If someone starts asking you questions about your offline identity, the best response is to just ignore them or tell them you don’t share that information to anyone. They do only need to know that you are Lorelei the mermaid or a dog called Bandit. The virtual worlds offers so many opportunities to explore, create and collaborate, so it’s important to keep yourself safe and secure. Whether you’re a new Internet user or an expert, the advice and tools here can help you navigate the web safely and securely.
Golden rules about Internet Safety:
- Don’t give out personal information such as your address or phone number.
- Don’t send pictures of yourself to anyone, especially indecent pictures.
- Don’t open emails or attachments from people you don’t know.
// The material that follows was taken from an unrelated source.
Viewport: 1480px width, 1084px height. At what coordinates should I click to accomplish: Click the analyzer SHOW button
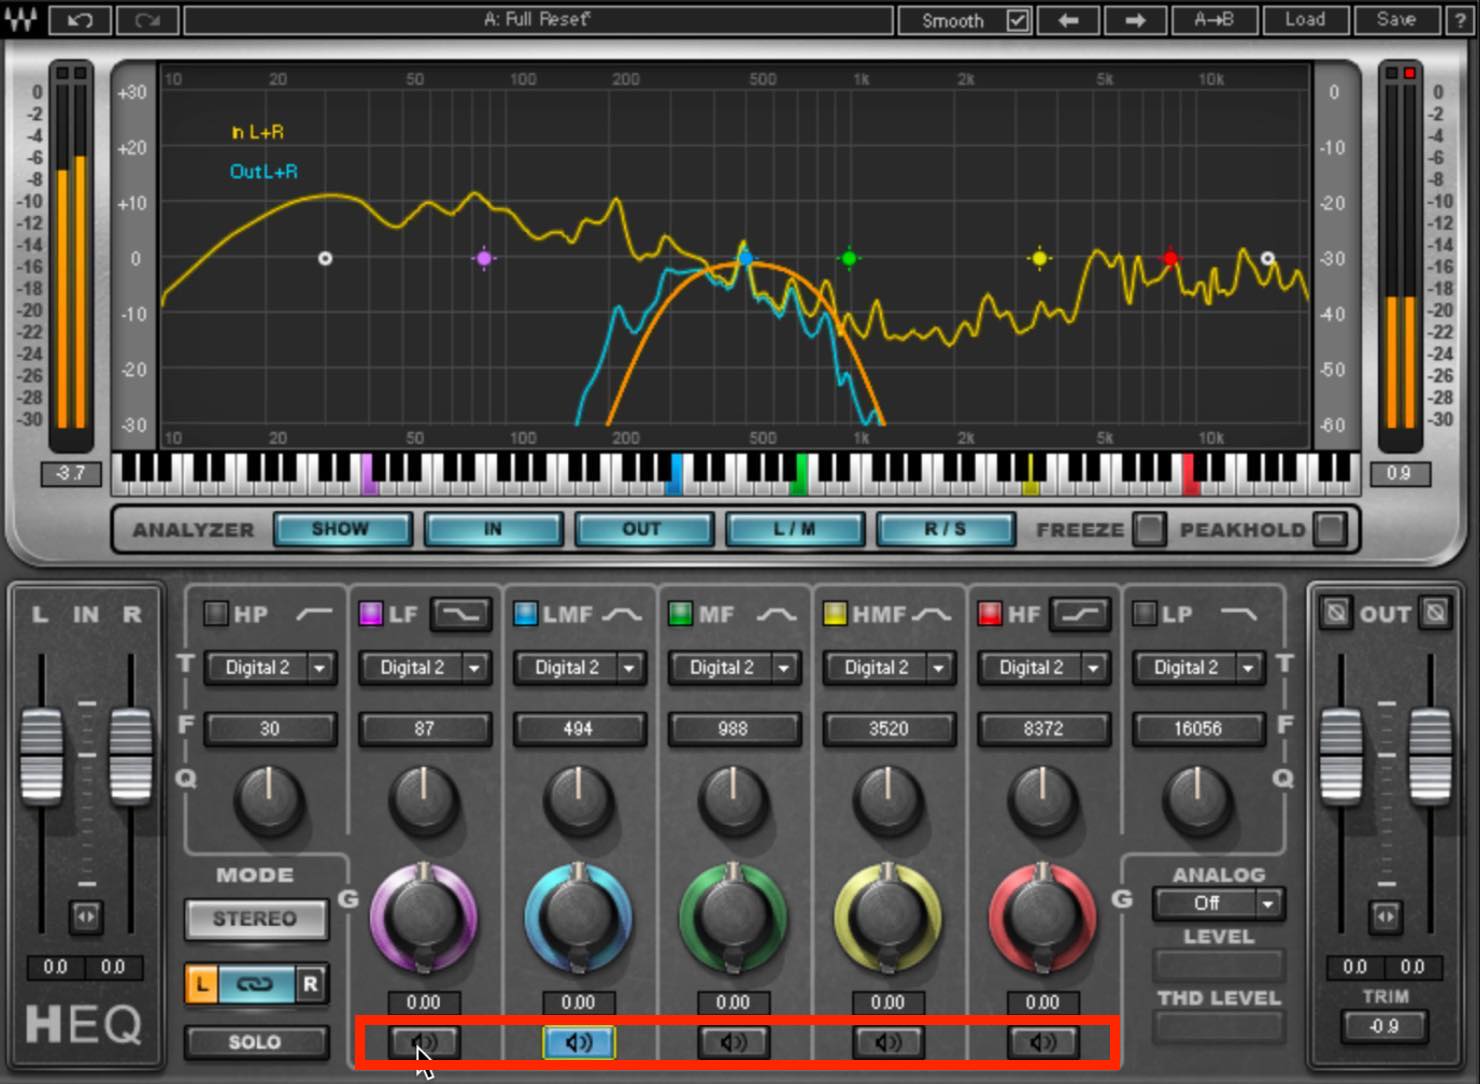pos(341,529)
- Never arrange to meet someone in person who you’ve met online.
- If anything you see or read online worries you, tell someone about it.
It is best to offer information of a more personal nature pseudonymously, and keep the pseudonym(s) carefully firewalled from your real identity.
Good rules for screen names and passwords:
- Make passwords eight or more characters long (longer passwords are harder to crack than shorter ones).
- Try not to use dictionary words as your passwords (nonsense words are better).
- Include letters, numbers, and symbols (these make it harder to guess passwords).
- Change your password at least every six months (this way, even if someone does guess a password, he or she won’t be able to get into your account for long).
- Don’t use your nickname, phone number, or address as your password.
- Give your password to your parent or guardian (they will help you remember it if you forget it).
- Sharing your password with your friends is not a good idea (even if you trust them, they might unintentionally do something that puts you or your information at risk).
- Create a password that’s unique but memorable.
- Avoid using your real name.
- Skip personal details (no ages, addresses, or jersey numbers, for example).
- Consider a screen name’s effect on others (make sure it’s readable and inoffensive).
Protect your virtual life.
If someone is harrassing you, either right-click on their avatar and select ‘mute’ or search for their profile and click ‘mute’ on that. In rare cases you can meet a very enthusiastic stalker who will just make a new avatar after you have muted him/her and then continue their harrasment. Most worlds has a abuse-report function where you can report these “griefers” to the world-owner, that mostly will ban that person either by IP or by something like that.
Dont just accept any offers from others you dont know. Some people have a lot of fun to offer scripted functionality that could make you look like something completely different from yourself and it is apparently especially funny when they offer that to a new person, because oldbie’s dont fall for that trick anymore. If your avatar suddenly is being animated against your will, then in most viewers there are a function called “Stop animating”. It is located in the menu somewhere, and where depends on which viewer you use.
You could also be given a tracker that could trace where you are everytime you log in, and you do not want that someone more or less unpleasant type always know where you are and can tp to you to annoy you. So therefore dont ever accept things from people you dont know or dont trust.
If someone starts to push you around, physically, then just rightclick on the ground and choose “sit”. Then your avatar sits on the ground and no one can push you anymore. Some people have a lot of fun doing that to especially new people.
You also have some privacy-options that you can set in the viewer you use to load the world. You can for example set if you want to be found in search, or if you dont want anyone but your frineds to see that you are online. Some viewers have a radar that can show you which avatars that are near you. That is good if you dont want to meet someone, then you can just teleport to a different place.
Protect your mental health.
It is easy to become totally engulfed by the virtual life. More than you may believe. It can be hard to keep the sane mode, if you can call it that, when you start to believe that you really ARE your avatar. When you discover that things are starting to get to you personally, either because you gets mad about something or because you suddenly feel very sad, and you realize that its your avatar that is really getting mad or sad, then it is time to log out of the virtual world and start to live your real life a bit, until you have calmed down and can keep a safe distance to whatever happens in the virtual worlds. If you manage to keep a healthy balance bewteen your virtual life and your real life, then you will find yourself having many hours of fun, and enjoyable moments for many years.